A week ago, Hammoud decided to relocate his activities to the capital. (Photo: Marwan Tahtah)

By: Radwan Mortada

Published Wednesday, October 24, 2012

Amid Hammoud, a retired Lebanese Army colonel, has emerged as the driving force behind some of the country’s major security violations over the past few years. From arms smuggling to the recruitment and training of extremist Sunni fighters, Lebanese military intelligence and the Internal Security Forces have singled out Hammoud for his role in a litany of crimes against the state.

Security sources told Al-Akhbar that Hammoud is motivated by his desire to create a Sunni militia based on the Hezbollah model. The colonel has amassed weapons and organized fighters in the northern city of Tripoli where he is also implicated in the internecine clashes between residents of the Bab al-Tabaneh and Jabal Mohsen neighborhoods.

A security report, one of dozens that center on Hammoud, claims that he is “responsible for recruiting young men to fight in North Lebanon, and some in Syria, and provides them with arms,” adding that young men under Hammoud’s command are also “participating in all the clashes occurring in Tripoli.” The report goes on to identify Hammoud’s address as a heavily guarded villa in Qalamoun in North Lebanon, as well as a rented office used for weapons storage.

The name Hammoud is seemingly omnipresent, repeated whenever there is a security escalation, especially in the North. When an arms depot blew up in the Tripoli neighborhood of Abi Samra this February, Hammoud was the primary suspect.

A week ago, Hammoud decided to relocate his activities to the capital. Sources maintain that the backbone of the armed groups currently deployed in Beirut are those under Hammoud’s command. These groups, composed of Syrian, Palestinian, and Lebanese fighters, are concentrated in the vicinity of the meat market and Salaheddine mosque in Tariq al-Jdideh.

Al-Akhbar also obtained information indicating that some of the same fighters had battled Syrian government troops in Homs and Rif al-Qusair. It would appear that Hammoud has expanded operations over the border, becoming heavily involved in the recruitment, training, and support of those fighting the Syrian government and army.

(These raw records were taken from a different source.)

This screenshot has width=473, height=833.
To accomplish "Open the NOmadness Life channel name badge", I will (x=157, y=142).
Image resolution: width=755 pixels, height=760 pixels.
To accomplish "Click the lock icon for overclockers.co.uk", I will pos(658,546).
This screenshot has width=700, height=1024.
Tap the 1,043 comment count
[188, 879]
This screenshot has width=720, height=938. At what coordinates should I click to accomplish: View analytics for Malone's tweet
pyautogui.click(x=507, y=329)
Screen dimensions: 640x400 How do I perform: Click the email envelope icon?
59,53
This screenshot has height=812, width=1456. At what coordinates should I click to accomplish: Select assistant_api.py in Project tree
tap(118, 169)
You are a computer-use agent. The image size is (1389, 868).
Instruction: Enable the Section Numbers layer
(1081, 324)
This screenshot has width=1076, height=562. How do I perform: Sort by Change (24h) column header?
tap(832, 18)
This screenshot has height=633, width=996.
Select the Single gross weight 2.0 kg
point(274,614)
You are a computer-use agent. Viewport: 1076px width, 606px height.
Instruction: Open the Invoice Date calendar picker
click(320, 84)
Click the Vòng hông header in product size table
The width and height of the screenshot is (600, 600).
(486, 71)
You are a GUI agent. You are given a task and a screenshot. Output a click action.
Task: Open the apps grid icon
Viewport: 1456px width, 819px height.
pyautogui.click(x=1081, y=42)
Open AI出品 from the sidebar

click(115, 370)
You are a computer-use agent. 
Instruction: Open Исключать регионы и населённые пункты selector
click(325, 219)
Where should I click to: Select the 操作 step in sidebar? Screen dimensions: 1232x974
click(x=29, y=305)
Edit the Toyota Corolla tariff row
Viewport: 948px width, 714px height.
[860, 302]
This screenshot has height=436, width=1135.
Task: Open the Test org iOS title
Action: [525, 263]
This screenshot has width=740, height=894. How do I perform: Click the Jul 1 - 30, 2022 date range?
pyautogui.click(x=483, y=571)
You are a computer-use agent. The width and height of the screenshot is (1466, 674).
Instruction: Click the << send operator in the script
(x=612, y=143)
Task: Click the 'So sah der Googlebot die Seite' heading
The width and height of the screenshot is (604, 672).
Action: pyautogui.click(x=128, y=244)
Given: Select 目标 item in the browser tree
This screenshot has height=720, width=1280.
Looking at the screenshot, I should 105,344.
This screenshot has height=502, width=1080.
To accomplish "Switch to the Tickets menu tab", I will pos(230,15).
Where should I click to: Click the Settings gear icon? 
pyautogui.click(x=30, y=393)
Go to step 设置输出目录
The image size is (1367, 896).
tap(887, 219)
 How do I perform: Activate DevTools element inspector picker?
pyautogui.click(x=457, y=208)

Recently, his name appeared in a video depicting members of the Free Syrian Army (FSA) executing Waild al-Bustani, a member of Fatah al-Islam. The latter had fled Roumieh prison in Lebanon several months before, only to resurface in another video that preceded his execution at the hands of Syrian rebels.

In the recording, Bustani tells the armed men, “Amid Hammoud sent you to kill me.”

The clip also alludes to a financial dispute between Hammoud and members of the Syrian opposition who accuse him of “stealing the revolution’s money,” along with someone called Abu Karmo. This wouldn’t be the first mention of Abu Karmo.

In the corridors of security agencies, it is said that Hammoud travelled between Saudi Arabia, Egypt, and Libya to coordinate the Lutfallah 2 arms shipment. Abu Karmo is mentioned in the minutes of investigations conducted by army intelligence into the Lutfallah 2 arms shipment case, named as one of the people in charge of transporting the arms to the ship.

Even with the surmounting evidence, not one security agency has yet dared to arrest Hammoud or even summon him for interrogation. When pressed, security officials sidestepped the issue, pinning blame instead on the political and religious leaders who provide Hammoud with cover.

This article is an edited translation from the Arabic Edition.